_Tasks_.
1: In the cable franchise definitions, what does "PEG access" mean?
2: Carry on the cable franchise definitions from the point where they end.

The following terms, phrases, words and their derivations shall
have the meaning given herein:
“Access”
means the availability of the cable system(s) (as it relates
to PEG access) for use by various agencies, institutions organizations,
groups and individuals in the community, including the city and its
designees, to acquire, create and distribute programming not under
a grantee’s editorial control, including, but not limited to:
(A)
“Public access”
means access where organizations, groups or individual members
of the general public, on a non-discriminatory basis, are the primary
or designated programmers or users having editorial control over their
programming;
(B)
“Educational access”
means access where schools are the primary or designated
programmers or users having editorial control over their programming;
(C)
“Governmental access”
means access where governmental institutions or their designees
are the primary or designated programmers or users having editorial
control over their programming; and
(D)
“PEG access”
means public access, educational access and governmental
access, collectively.
“Access channel”
means any channel or portion thereof, designated for access
purposes or otherwise made available to facilitate or transmit access
programming.
“Affiliate”
when used in relation to any entity shall mean another person,
firm, corporation, partnership or other entity that owns or controls,
is owned or controlled by or is under common ownership or control
with such entity.
“Applicant”
means any person who files a written application for a franchise
under this chapter.
“Basic service”
means any service tier regularly provided to all subscribers
which includes the retransmission of local television broadcast signals
or such other definition as may be adopted by federal law. It shall
include all PEG access channels.
“Cable act”
means the Cable Communications Policy Act of 1984, 47 U.S.C.
§ 521 et seq., as amended by the Cable Television Consumer
Protection and Competition Act of 1992 and the Telecommunications
Act of 1996 and as further amended.
“Cable service” or “cable communication service”
means (i) the one-way transmission to subscribers of video
programming or other programming services; and (ii) subscriber interaction,
if any, which is required for the selection or use of such video programming
or other programming service; and (iii) cable internet access service.
“Cable system” or “cable communication system”
means a facility consisting of a set of closed transmission
paths and associated signal generation, reception and control equipment
that is designed to provide cable television service which includes
video programming and which is provided to multiple customers within
the city, but such term does not include (i) a facility that serves
only to retransmit the television signals of one or more television
broadcast stations; (ii) a facility that serves subscribers without
using any public right-of-way, including streets or easements; (iii)
a facility of a common carrier which is subject, in whole or in part,
to the provisions of Title II of the Communications Act of 1934, except
that such facility shall be considered a cable system (other than
for purposes of 47 U.S.C. 541(c)) if such facility is used in the
transmission of video programming directly to subscribers, unless
the extent of such use is solely to provide interactive on-demand
services; (iv) an open video system that complies with 47 U.S.C. 573;
or (v) any facilities of any electric utility used solely for operating
its electric utility systems. Notwithstanding the above, the term
“cable system” also includes any facility that is a community
antenna television system under California law. A reference to a cable
system refers to any part thereof, including, without limitation,
converters.

_Data segment_.
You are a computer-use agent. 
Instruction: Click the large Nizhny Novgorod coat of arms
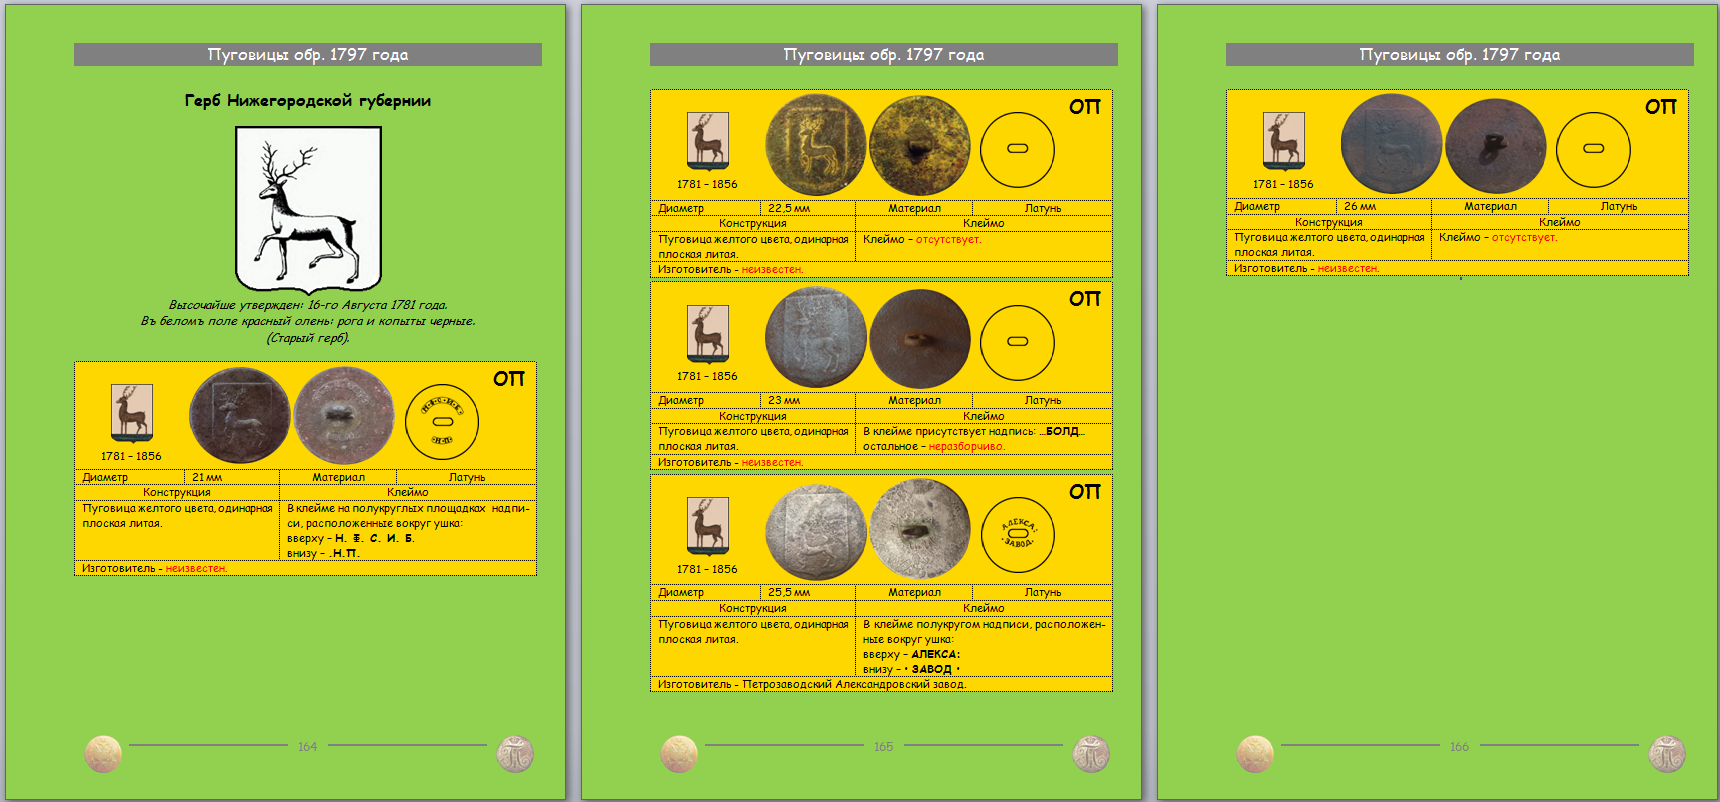[x=308, y=209]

_Answers to each task_.
1: Public access, educational access and governmental access, collectively.

2:
“Construction”
means any new construction, reconstruction, rebuild or upgrade
of the system.
“Document” or “record”
means those materials normally generated, used and retained
in the operation and management of a cable system, in whatever form
stored, including but not limited to computerized records and programs,
paper records and video or audio-taped records.
“Downstream channel”
means a channel capable of carrying a transmission from the
headend to remote points on the cable system or to interconnection
points on the cable system.
“Fiber optic”
means the transmission medium of optical fiber, along with
all associated electronics and equipment capable of carrying cable
services by means of electric lightwave impulses.
“Franchise”
means the non-exclusive authorization granted pursuant to
this chapter by the city to a grantee to construct, rebuild, maintain
and operate a cable system under, on and over streets within all or
specified areas of the city. The terms and conditions of this chapter
and any franchise agreement between a grantee and the city collectively
constitute the franchise. The term “franchise” does not
include any other license, permit or agreement that may be required
for the privilege of transacting and carrying on a business within
the city or for disturbing the surface of any street.
“Franchise agreement”
means a contract between the city and a grantee entered into
in accordance with the terms of this chapter and which, together with
this chapter, constitute the franchise.
“Franchise area”
means the geographic area for which a franchise is issued.
The franchise area may be specified to authorize provision of service
not only in areas within the existing city limits, but also in other
areas as those areas are annexed in the future.
“Grantee”
means any person to whom a franchise is granted by the city
council.
“Gross revenues”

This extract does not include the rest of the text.